Gua Tsur kembali ditelan senyap. Kini giliran
Abu Bakar yang beristirahat dan Rasulullah berjaga. Dan, Abu Bakar menggeleng
kuat-kuat ketika Rasulullah menawarkan pangkuannya. Tak akan rela, dirinya
membebani pangkuan penuh berkah itu.
***
Kita pasti tahu siapa Abu
Bakar. Ia adalah lelaki pertama yang memeluk Islam dan juga salah satu sahabat
terdekat Rasulullah. Dari lembar sejarah, kita kenang cinta Abu Bakar kepada
Al-Musthafa menyemesta. Kisah tadi terjadi pada saat ia menemani Rasulullah
berhijrah menuju Madinah dan harus menginap di Gua Tsur selama tiga malam.

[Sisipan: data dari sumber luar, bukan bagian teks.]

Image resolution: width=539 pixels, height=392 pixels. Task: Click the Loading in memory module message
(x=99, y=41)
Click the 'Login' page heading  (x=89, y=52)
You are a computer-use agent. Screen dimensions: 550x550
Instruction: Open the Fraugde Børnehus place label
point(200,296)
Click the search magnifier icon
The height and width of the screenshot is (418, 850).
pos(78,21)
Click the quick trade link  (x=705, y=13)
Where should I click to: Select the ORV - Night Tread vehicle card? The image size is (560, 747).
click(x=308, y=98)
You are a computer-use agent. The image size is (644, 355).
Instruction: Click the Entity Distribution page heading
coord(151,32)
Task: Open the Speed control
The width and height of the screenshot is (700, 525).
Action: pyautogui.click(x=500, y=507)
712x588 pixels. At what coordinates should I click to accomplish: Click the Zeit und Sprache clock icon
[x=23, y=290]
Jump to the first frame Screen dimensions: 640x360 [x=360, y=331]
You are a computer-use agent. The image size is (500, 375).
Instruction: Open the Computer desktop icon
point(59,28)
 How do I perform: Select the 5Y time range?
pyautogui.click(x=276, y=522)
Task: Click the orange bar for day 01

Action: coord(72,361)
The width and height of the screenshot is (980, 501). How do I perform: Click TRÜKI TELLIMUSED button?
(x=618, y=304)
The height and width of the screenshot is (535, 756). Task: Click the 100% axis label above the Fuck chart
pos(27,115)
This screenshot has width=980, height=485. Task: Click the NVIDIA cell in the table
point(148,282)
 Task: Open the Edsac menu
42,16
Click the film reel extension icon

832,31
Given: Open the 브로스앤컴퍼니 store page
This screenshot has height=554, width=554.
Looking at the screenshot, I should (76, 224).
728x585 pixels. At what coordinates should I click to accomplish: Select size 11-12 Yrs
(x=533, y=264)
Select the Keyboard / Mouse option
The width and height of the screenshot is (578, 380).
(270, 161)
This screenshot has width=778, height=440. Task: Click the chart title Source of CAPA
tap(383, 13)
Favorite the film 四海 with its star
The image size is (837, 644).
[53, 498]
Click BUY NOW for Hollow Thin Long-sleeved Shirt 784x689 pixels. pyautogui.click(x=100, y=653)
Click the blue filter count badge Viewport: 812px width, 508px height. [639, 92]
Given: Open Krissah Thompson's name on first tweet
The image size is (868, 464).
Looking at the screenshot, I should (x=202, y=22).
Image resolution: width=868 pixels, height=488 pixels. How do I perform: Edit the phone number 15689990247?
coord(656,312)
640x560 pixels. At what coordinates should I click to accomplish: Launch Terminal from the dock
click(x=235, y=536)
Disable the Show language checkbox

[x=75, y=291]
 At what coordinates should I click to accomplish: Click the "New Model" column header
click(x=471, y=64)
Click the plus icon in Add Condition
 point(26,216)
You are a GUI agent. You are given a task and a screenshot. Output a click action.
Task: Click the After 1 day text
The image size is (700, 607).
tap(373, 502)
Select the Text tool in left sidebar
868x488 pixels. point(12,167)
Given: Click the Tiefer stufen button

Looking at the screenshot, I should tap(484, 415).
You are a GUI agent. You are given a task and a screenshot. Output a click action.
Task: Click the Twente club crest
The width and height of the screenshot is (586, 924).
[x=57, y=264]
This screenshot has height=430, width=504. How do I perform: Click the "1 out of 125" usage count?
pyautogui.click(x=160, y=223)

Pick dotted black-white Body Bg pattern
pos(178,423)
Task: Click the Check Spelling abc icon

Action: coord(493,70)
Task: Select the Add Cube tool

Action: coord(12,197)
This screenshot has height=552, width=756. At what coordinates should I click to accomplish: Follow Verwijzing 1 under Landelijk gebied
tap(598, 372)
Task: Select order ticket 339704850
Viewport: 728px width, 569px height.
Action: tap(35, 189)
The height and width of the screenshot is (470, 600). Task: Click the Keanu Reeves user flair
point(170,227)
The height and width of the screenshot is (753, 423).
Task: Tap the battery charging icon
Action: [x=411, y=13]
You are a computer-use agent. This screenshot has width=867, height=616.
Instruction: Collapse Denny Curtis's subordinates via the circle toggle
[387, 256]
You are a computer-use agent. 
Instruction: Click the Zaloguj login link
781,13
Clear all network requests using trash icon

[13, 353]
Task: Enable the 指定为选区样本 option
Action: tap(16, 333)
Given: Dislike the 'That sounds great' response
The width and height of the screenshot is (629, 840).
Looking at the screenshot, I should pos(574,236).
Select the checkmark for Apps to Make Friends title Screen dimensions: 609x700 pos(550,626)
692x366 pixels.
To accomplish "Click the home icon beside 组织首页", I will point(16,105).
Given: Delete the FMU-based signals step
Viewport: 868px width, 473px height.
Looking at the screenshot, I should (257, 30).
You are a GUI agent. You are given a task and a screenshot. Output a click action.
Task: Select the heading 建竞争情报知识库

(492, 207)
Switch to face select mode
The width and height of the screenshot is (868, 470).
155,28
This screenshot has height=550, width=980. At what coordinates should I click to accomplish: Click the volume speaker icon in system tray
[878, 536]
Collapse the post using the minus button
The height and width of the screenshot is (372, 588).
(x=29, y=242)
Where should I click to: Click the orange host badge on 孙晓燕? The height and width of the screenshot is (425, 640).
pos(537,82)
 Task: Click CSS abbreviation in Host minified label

Menemani Nabi untuk berhijrah adalah perjalanan penuh rintang. Ia sungguh tahu
akibat yang akan digenggamnya jika misi ini gagal. Namun karena cinta yang
berkelindan di kedalaman hatinya begitu besar, Abu Bakar dengan sepenuh jiwa,
raga dan harta, menemani sang Nabi pergi.
Dia terkenal karena teguh
pendirian, berhati lembut, mempunyai iman yang kokoh dan bijaksana. Kekokohan
imannya terlihat ketika Madinah kelabu karena satu kabar, Nabi yang Ummi telah
kembali kepada Yang Maha Tinggi. Banyak manusia terlunta dan larut dalam lara
yang sempurna. Bahkan Umar murka dan tidak mempercayai kenyataan yang ada. Saat
itu Abu Bakar tampil mengingatkan seluruh sahabat dan menggaungkan satu khutbah
yang mahsyur “Ketahuilah, siapa yang menyembah Muhammad, maka ia telah meninggal
dunia. Dan sesiapa yang menyembah Allah, maka sesungguhnya Allah tidak mati”.
Kepergian sang tercinta, tidak menyurutkan keimanan dalam dadanya.
Ketiadaan Rasulullah, jua tak memadamkan gebyar semangat untuk terus menegakkan
pilar-pilar Islam yang telah dipancangkan. Pada saat menjabat khalifah pertama,
ia dengan gigih memerangi mereka yang enggan berzakat. Tidak sampai di situ
munculnya beberapa orang yang mengaku sebagi nabi, sang khalifah juga berlaku
sama yaitu mengirimkan pasukan untuk mengajak mereka kembali kepada kebenaran.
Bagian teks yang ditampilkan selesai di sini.